笹本くんは気が弱い。いつもニコニコ笑っているけど、とっても臆病で、とても繊細だ。嫌なことも嫌だと言い出せないくらいに繊細で、自分が誰かから嫌がらせを受けているということも彼は言い出せないようだった。
だから自分の筆記用具が誰かによって全部粉々に潰されていても、申し訳なさそうにワタシに「今日も筆箱を忘れてしまったからシャーペン貸して」と言う。

荷物をすべて持って帰ればいいのに、笹本くんは学習能力というものがないらしくて、ペンやノートを置いて帰宅してしまう。だからまあ、ワタシもこうして笹本くんに嫌がらせができるわけだけど。
ああ、でもワタシは間違っても笹本くんのことが嫌いなのではない。むしろ、巻舌でラヴ。
笹本くんもワタシのことは一番仲がいい友人くらいには思っているはずで、ワタシもそれ相応に笹本くんの要求に答えられるくらいの器はあると思う。でもそれ以上の仲を勝手に望むワタシとしては、その関係では不満なのである。
だからワタシは笹本くんにもっと頼れる相手と思われるよう、こうして日夜笹本くんへの嫌がらせに勤しむのだ。

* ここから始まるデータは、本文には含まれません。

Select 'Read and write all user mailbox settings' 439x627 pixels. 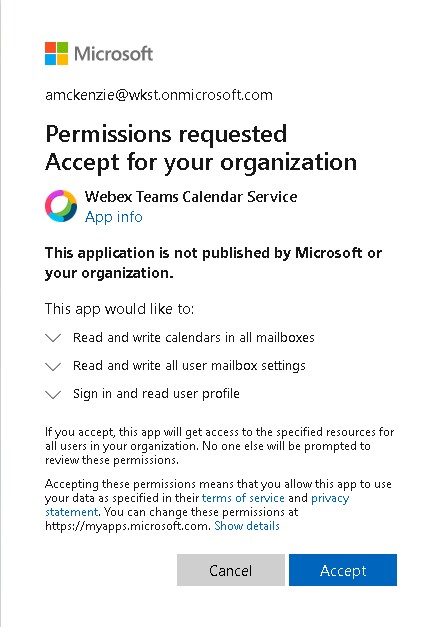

ワタシの愛してやまない笹本くんは正直、馬鹿なのであからさまにアタシに家の鍵を盗まれてもあまり気にしないし、毎朝同じ時間に同じタイミングで会う、同じクラスで席の隣に座る自分の名前を連呼しくる女の子につきまとわれていたとしても、あまり不思議には思わない。

周囲には笹本くんと付き合っているらしい空気は出しているものの、やはり笹本くんのフェロモンと草食動物的な雰囲気に胸をズキュンとやられてしまう子は稀に発生してしまうらしく、ワタシに喧嘩を売ってくる人も少なくないけれど、一言ブスといってやるだけで割りと対処できる。
ワタシ、天然ぶってますけどそれなりに自分の武器のことは熟知してます、ウフフ。

しかし、最近ワタシの事を笹本先輩にチクッた輩(多分、この前の大根足のブス)がいるせいで、このじゃれ合いも控えめにしなくてはならないっぽいのが何ともなあといった感じ。
笹本先輩は笹本くんの実の姉で、普段はおっとりしたお嬢様然としているのに弟の事になるとキチガイじみた行動を平気でする人で、数ヶ月前笹本くんをからかった同級生は今でも入院中。別名アルティメットブラコン。命名はワタシ。

そういうこともあったから、笹本くんに表向き手を出す人はいないし、からかう人もいないし、笹本くんもそういうショッキングな場面を見ちゃったから誰かから虐められているということも表に出せないでいるらしい。やーさーしーいぃー!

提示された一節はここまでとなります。